- **Quoted passage**:
=====

Each individual who works and publishes here does have one, of course, but we don't make a practice of exposing them on the site--at least, only very rarely. In any case, most of us are such mavericks that we don't fit into any current political pigeonhole.

Personally, I see politics from two broad persepectives. The first is that most of the western democracies are expressing a lot of political indecision, and that's what will happen to ours in November. We will almost certainly end up with a gridlocked government of some sort.

Unfortunately for us, that works better in the parliamentary systems that now have them than it does in our system. The British are knocking along with a coalition between the left and the right, and the Australians are about to do something similar. Their governments will continue to function, while ours will have much more difficulty.

The reason for the indecision is that we are so unsure about the human future. What will happen to us? Is the environment collapsing or not? And what of our economies? Have we reached the limits of growth, or is there still more potential to grow without causing nature to collapse?

Because none of these questions have clear answers, most of the developed world is in a state of indecision.

Unfortunately, with all the signs of change around us, it seems to me personally that nature has already made its decision, so I am primarily focused on the question of how to live in a world that will be experiencing extraordinary and generally negative environmental change.

=====

- **Goal 1**:
Turn the part of the listing that runs from the line with "For the text-containing" up to and including the line with "Determine the [x, y]" into a JSON list of strings, one string per line, leaving out blank lines. Do not include the pictures in the result.

=====

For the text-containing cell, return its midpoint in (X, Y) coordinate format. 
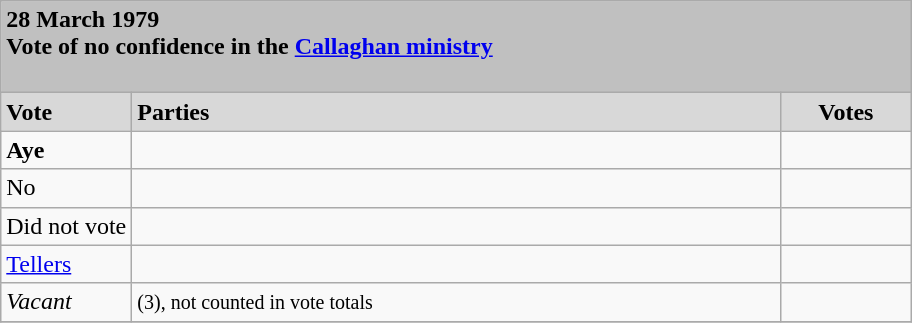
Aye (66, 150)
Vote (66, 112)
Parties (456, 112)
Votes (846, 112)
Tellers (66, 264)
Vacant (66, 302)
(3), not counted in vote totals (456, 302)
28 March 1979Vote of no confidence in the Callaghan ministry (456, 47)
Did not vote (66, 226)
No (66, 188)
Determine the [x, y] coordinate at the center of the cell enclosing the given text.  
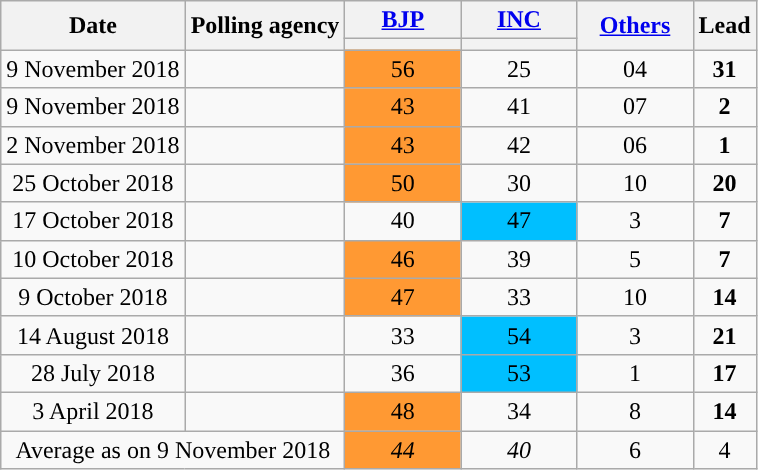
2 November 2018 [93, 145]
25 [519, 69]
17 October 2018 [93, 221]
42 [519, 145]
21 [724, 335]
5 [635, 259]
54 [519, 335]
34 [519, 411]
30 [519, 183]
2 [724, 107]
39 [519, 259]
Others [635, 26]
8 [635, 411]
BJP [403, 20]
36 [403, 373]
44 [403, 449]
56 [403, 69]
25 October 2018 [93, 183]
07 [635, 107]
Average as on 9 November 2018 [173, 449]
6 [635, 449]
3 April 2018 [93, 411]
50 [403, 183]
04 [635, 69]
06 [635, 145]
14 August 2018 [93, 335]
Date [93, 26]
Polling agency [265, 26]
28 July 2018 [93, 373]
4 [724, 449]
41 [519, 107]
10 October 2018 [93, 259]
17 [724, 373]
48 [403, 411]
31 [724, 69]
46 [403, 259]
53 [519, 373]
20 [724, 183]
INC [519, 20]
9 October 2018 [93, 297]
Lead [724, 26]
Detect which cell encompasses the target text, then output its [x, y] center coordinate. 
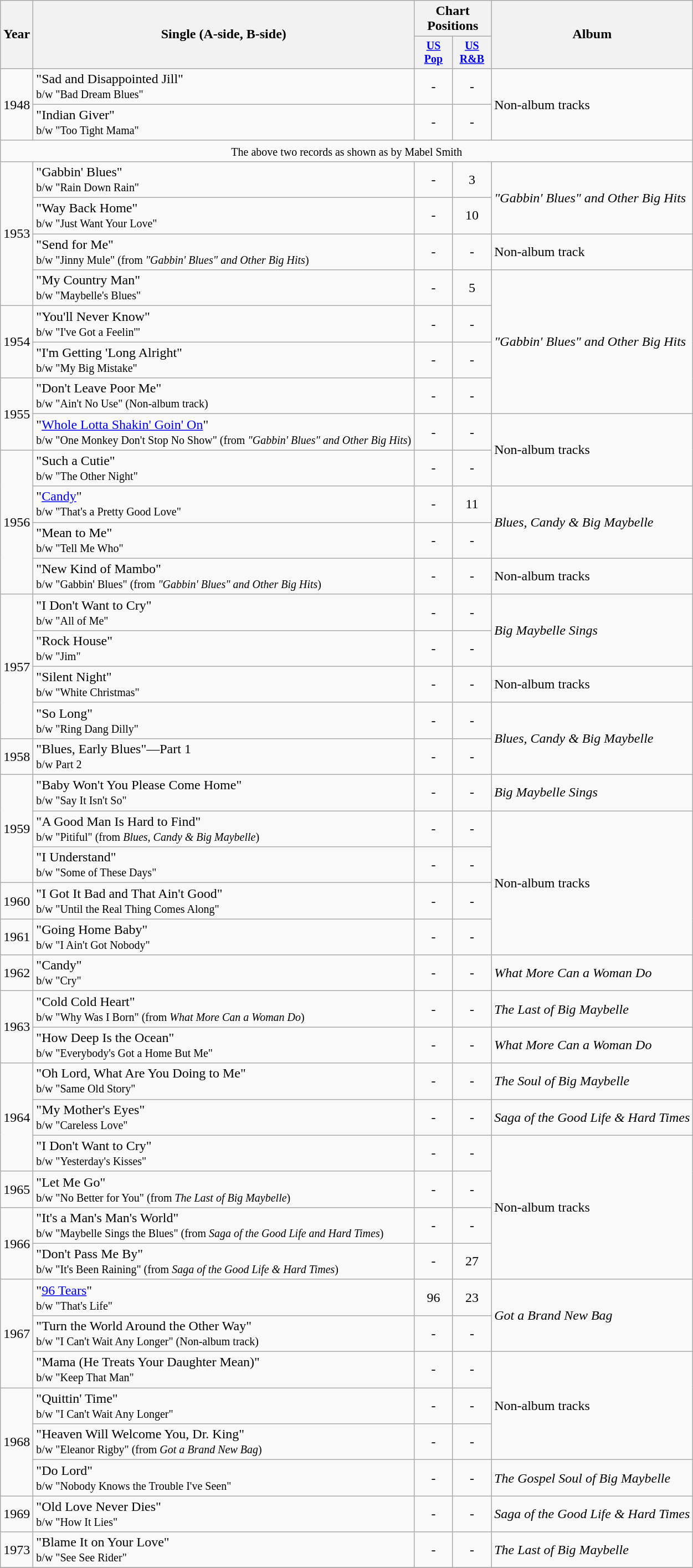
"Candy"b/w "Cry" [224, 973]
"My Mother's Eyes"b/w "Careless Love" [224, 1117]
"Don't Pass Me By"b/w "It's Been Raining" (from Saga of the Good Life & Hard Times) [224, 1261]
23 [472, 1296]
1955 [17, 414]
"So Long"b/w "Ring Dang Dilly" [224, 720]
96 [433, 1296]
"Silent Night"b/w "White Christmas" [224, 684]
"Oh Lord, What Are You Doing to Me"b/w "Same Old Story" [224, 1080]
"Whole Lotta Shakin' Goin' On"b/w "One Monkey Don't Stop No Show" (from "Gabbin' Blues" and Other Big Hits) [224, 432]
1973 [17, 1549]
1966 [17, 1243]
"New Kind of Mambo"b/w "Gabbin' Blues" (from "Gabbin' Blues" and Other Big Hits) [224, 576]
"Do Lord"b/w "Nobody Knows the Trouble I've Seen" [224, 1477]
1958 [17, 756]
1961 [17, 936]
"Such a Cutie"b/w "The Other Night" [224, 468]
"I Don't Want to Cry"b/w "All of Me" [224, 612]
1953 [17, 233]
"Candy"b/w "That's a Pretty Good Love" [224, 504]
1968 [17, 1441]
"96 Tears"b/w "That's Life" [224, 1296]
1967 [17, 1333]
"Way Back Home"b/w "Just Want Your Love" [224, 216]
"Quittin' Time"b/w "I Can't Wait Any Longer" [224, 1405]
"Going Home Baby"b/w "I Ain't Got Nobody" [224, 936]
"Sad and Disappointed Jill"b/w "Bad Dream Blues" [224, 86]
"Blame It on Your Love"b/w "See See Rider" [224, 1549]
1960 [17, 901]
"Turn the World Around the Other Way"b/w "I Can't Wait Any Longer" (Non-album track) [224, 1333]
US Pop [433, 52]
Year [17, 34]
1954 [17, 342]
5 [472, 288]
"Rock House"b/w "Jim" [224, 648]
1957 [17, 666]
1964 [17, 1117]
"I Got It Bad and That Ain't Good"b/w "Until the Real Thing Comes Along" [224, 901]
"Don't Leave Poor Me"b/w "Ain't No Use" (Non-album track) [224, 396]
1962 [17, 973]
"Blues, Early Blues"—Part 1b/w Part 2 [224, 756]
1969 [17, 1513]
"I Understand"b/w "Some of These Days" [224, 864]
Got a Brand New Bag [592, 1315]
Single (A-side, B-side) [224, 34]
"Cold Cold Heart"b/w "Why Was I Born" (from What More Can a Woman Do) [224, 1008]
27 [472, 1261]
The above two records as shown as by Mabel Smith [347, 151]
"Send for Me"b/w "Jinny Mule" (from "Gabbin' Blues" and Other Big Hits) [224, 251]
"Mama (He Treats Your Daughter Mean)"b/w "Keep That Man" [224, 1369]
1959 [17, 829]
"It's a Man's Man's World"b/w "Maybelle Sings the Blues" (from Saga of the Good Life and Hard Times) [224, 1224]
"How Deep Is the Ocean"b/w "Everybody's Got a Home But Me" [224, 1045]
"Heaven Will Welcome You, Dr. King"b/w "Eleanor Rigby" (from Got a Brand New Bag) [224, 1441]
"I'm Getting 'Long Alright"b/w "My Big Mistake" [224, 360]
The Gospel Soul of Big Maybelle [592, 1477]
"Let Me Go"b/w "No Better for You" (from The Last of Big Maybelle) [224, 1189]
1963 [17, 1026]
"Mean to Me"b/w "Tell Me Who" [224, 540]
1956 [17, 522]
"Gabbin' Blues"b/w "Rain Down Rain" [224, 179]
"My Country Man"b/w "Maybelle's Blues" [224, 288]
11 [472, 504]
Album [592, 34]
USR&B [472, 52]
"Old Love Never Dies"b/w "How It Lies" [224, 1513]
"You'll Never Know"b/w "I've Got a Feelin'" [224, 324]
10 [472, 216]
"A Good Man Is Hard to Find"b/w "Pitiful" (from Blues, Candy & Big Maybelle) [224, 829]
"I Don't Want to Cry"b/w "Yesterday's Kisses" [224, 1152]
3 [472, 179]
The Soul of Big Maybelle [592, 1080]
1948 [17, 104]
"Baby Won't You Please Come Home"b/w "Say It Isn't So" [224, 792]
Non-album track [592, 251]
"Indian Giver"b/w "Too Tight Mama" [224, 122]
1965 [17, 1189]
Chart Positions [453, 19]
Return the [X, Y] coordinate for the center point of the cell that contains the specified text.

=====

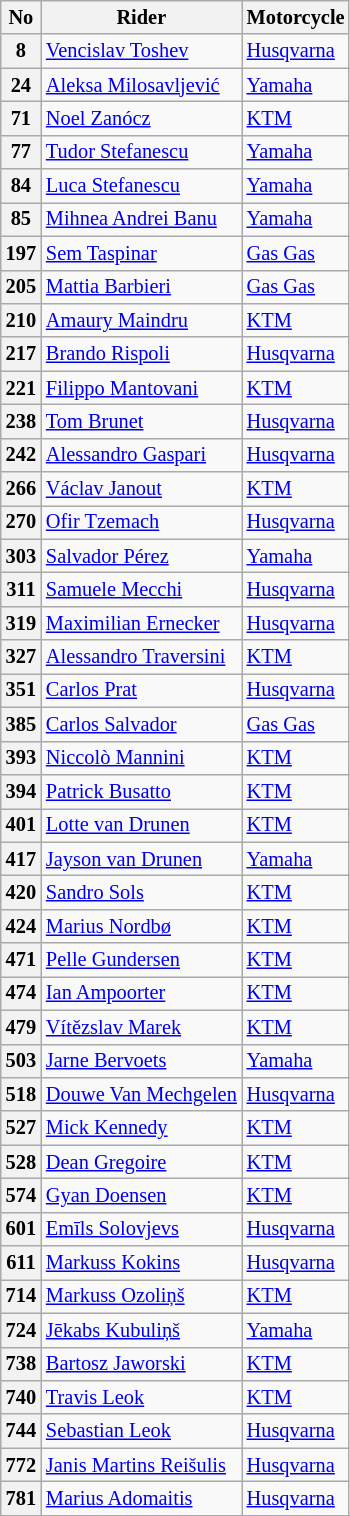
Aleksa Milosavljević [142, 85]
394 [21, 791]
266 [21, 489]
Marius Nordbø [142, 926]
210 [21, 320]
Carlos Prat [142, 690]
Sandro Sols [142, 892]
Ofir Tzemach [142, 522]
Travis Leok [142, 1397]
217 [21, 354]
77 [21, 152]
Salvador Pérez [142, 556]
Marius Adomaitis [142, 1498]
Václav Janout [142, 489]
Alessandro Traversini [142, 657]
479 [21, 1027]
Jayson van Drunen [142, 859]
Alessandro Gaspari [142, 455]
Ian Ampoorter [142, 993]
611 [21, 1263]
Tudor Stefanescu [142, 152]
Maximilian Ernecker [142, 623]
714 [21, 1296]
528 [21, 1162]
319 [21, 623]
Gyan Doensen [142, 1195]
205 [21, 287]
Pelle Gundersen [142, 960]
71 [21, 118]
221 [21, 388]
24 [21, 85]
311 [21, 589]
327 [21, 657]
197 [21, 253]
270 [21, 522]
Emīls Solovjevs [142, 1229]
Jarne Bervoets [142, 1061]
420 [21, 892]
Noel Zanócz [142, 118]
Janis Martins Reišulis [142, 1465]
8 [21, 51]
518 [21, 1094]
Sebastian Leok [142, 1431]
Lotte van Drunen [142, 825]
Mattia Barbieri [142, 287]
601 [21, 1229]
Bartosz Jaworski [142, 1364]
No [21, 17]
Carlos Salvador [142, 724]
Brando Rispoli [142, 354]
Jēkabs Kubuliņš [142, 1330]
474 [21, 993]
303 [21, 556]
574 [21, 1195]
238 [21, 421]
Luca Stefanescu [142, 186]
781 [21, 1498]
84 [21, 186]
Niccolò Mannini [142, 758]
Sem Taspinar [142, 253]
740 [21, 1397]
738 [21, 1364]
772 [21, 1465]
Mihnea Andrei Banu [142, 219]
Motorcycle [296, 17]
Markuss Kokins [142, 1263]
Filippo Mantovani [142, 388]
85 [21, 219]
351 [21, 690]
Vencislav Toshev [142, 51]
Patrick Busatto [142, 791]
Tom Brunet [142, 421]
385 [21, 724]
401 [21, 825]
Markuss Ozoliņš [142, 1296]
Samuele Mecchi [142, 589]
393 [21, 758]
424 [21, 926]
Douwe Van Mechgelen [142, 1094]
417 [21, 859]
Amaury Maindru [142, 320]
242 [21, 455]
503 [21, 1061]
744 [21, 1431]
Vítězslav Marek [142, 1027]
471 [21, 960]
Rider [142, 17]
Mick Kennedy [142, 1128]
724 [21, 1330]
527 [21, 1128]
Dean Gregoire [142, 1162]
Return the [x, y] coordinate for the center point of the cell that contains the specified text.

=====

- **Goal 2**:
In the commentary on politics, which two sides does the British coalition bring together?

- **Final result 1**:
[
  "For the text-containing cell, return its midpoint in (X, Y) coordinate format. ",
  "Aye (66, 150)",
  "Vote (66, 112)",
  "Parties (456, 112)",
  "Votes (846, 112)",
  "Tellers (66, 264)",
  "Vacant (66, 302)",
  "(3), not counted in vote totals (456, 302)",
  "28 March 1979Vote of no confidence in the Callaghan ministry (456, 47)",
  "Did not vote (66, 226)",
  "No (66, 188)",
  "Determine the [x, y] coordinate at the center of the cell enclosing the given text.  "
]

- **Final result 2**:
The left and the right.